**Exercise objective:** Starting with the line in which "Image resolution: width=626" appears, give back every line exactly as written until the listing ends, excluding pictures.

=== Begin Enclosure ===

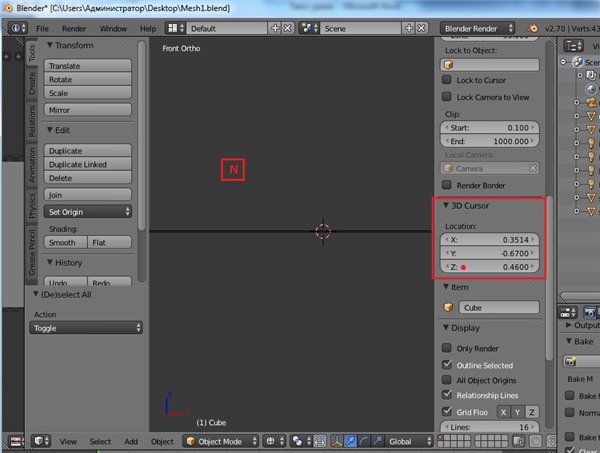Switch to the Create tab in tool shelf
The width and height of the screenshot is (600, 453).
tap(32, 84)
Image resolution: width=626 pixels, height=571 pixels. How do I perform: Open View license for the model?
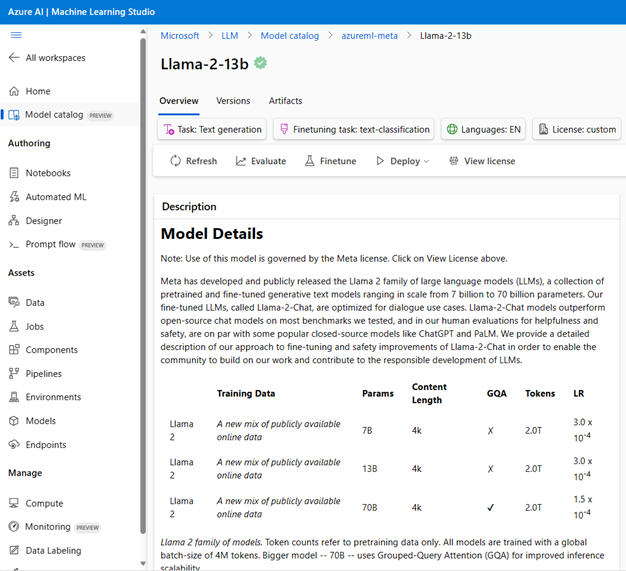[482, 161]
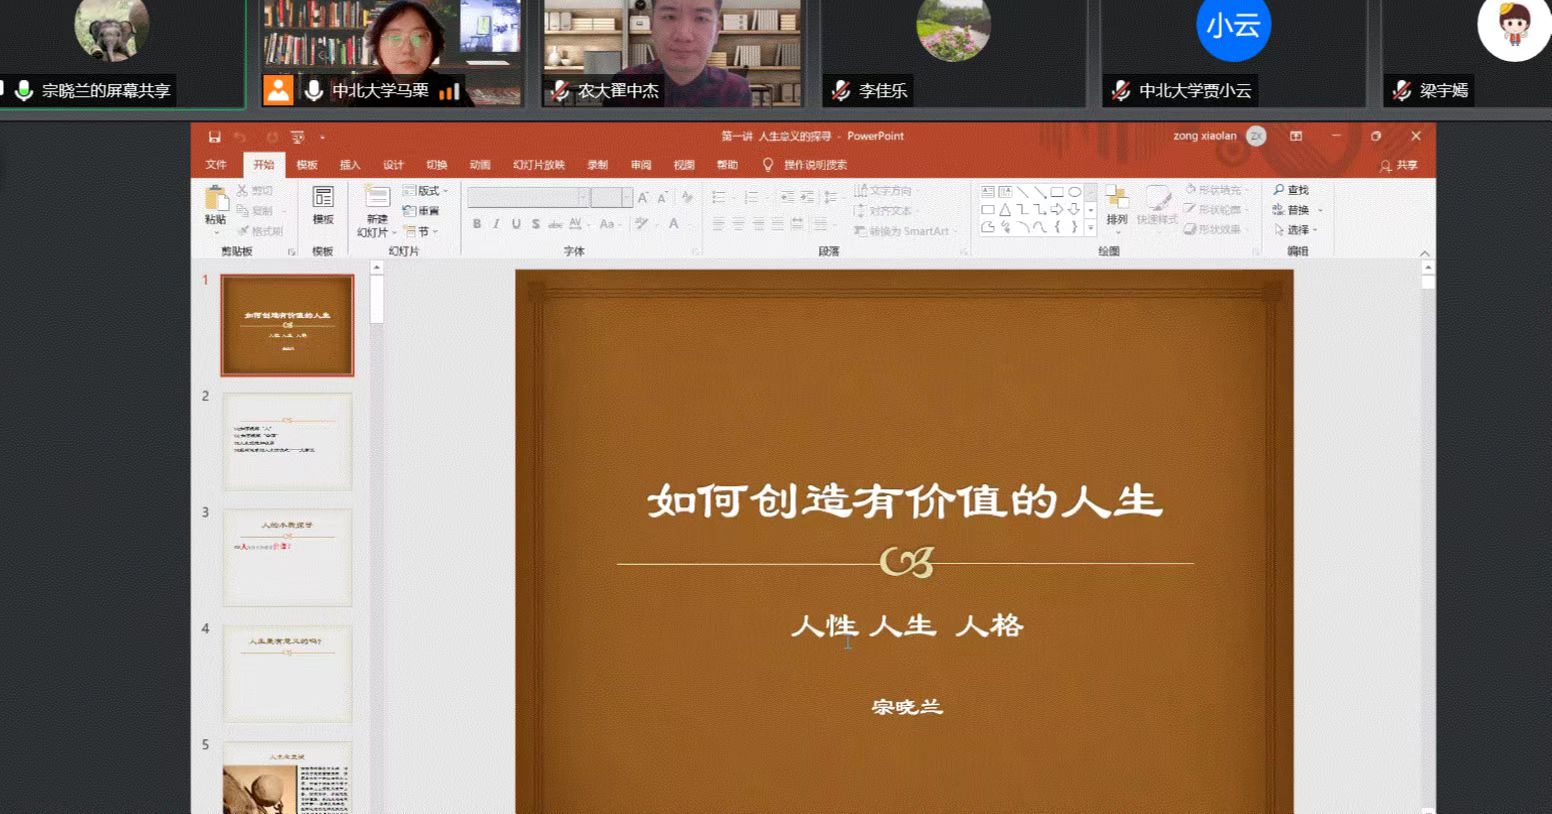
Task: Switch to the 插入 ribbon tab
Action: click(350, 165)
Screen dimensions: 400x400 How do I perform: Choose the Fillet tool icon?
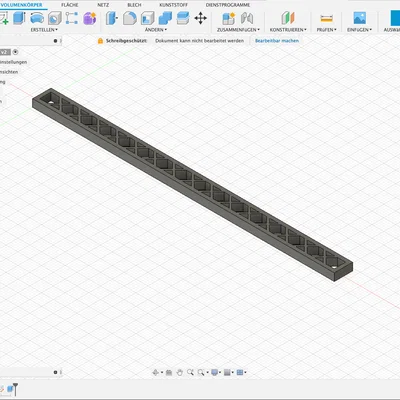coord(130,18)
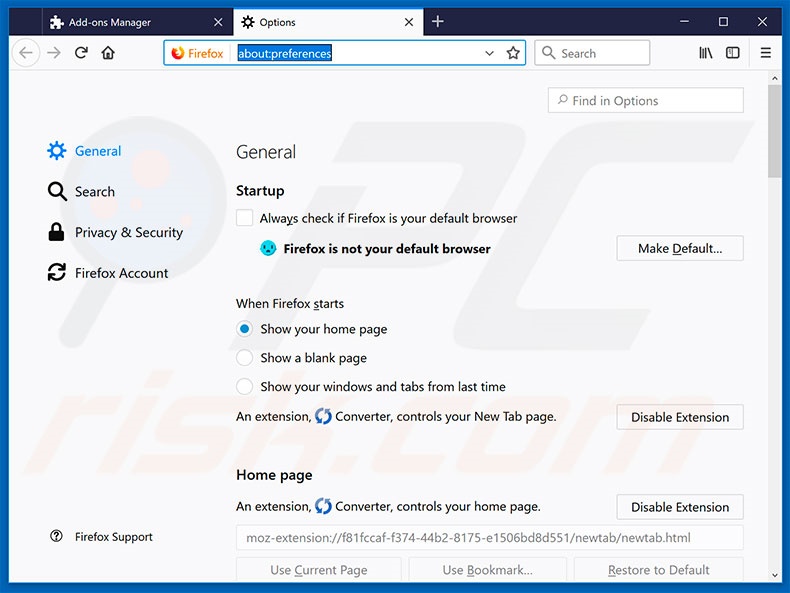Click the Home icon in toolbar
Image resolution: width=790 pixels, height=593 pixels.
(x=108, y=53)
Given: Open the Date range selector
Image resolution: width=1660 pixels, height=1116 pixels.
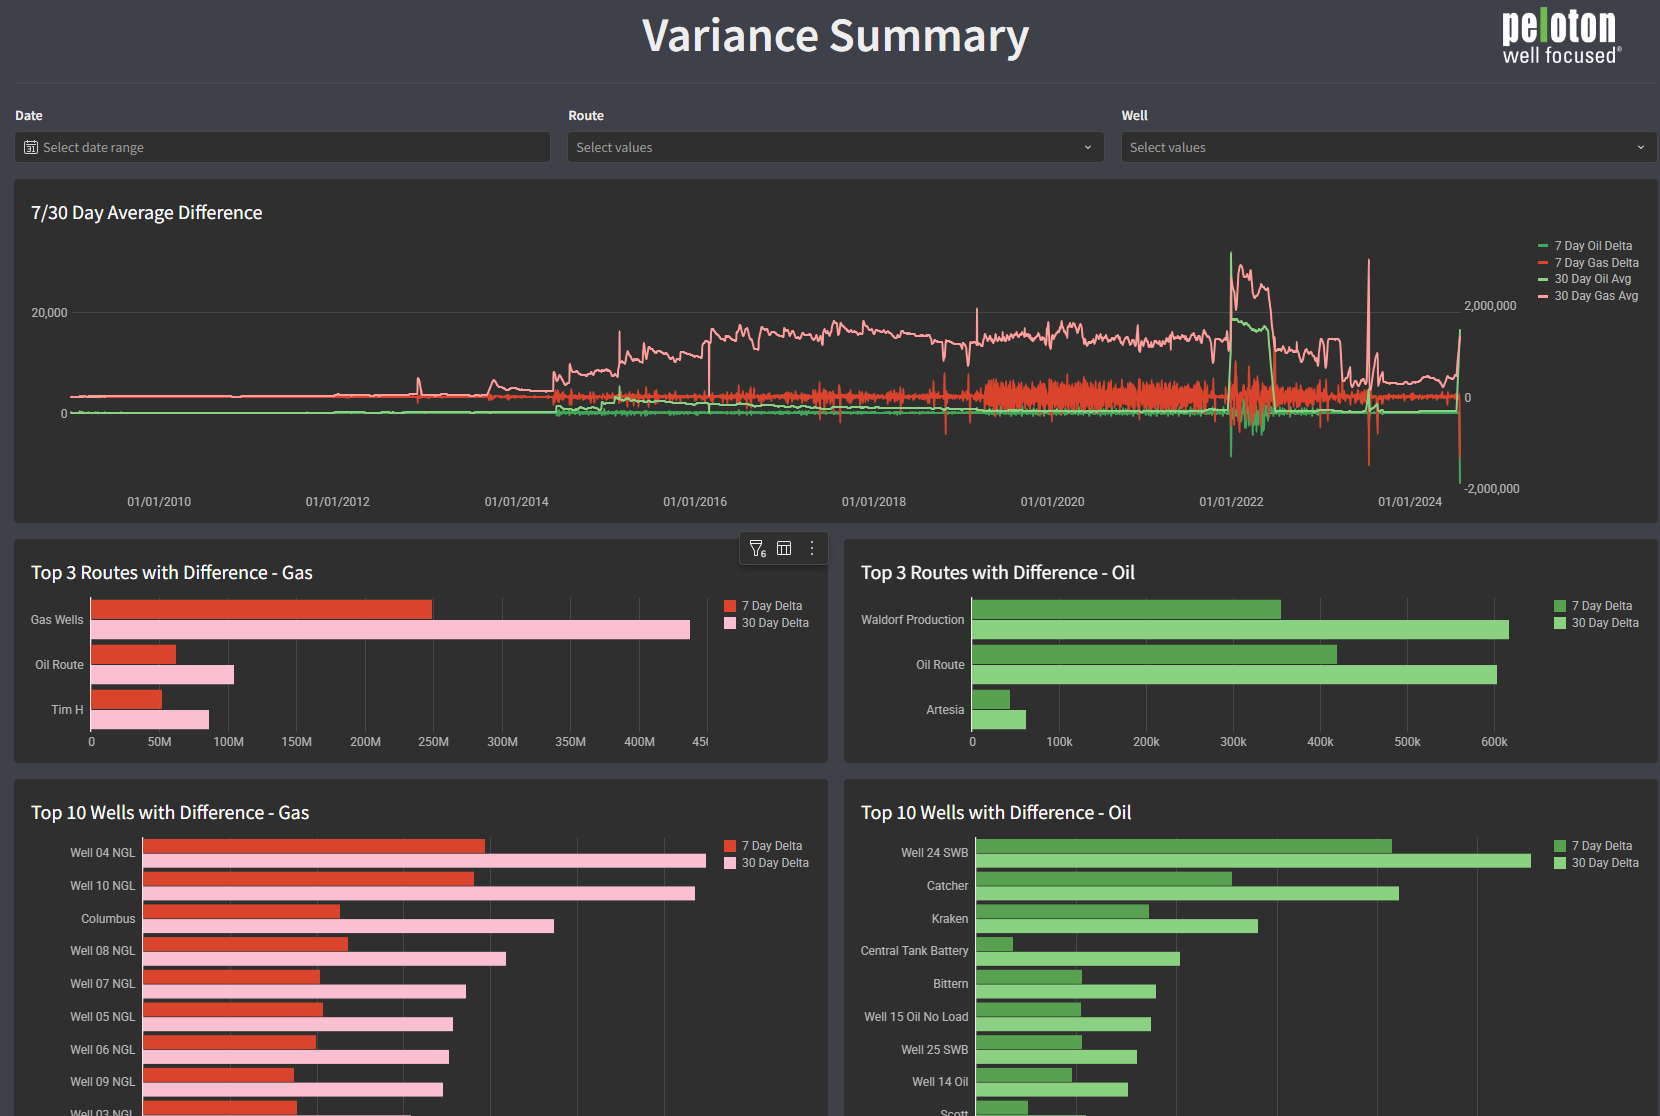Looking at the screenshot, I should [x=282, y=147].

=== End Enclosure ===

**Response area:**
Image resolution: width=626 pixels, height=571 pixels. How do I perform: Open View license for the model?
[482, 161]
Task: Switch to the 插入 ribbon tab
Action: click(350, 165)
Screen dimensions: 400x400 How do I perform: Choose the Fillet tool icon?
coord(130,18)
Click the Home icon in toolbar
Image resolution: width=790 pixels, height=593 pixels.
(x=108, y=53)
Given: Open the Date range selector
Image resolution: width=1660 pixels, height=1116 pixels.
Looking at the screenshot, I should [x=282, y=147].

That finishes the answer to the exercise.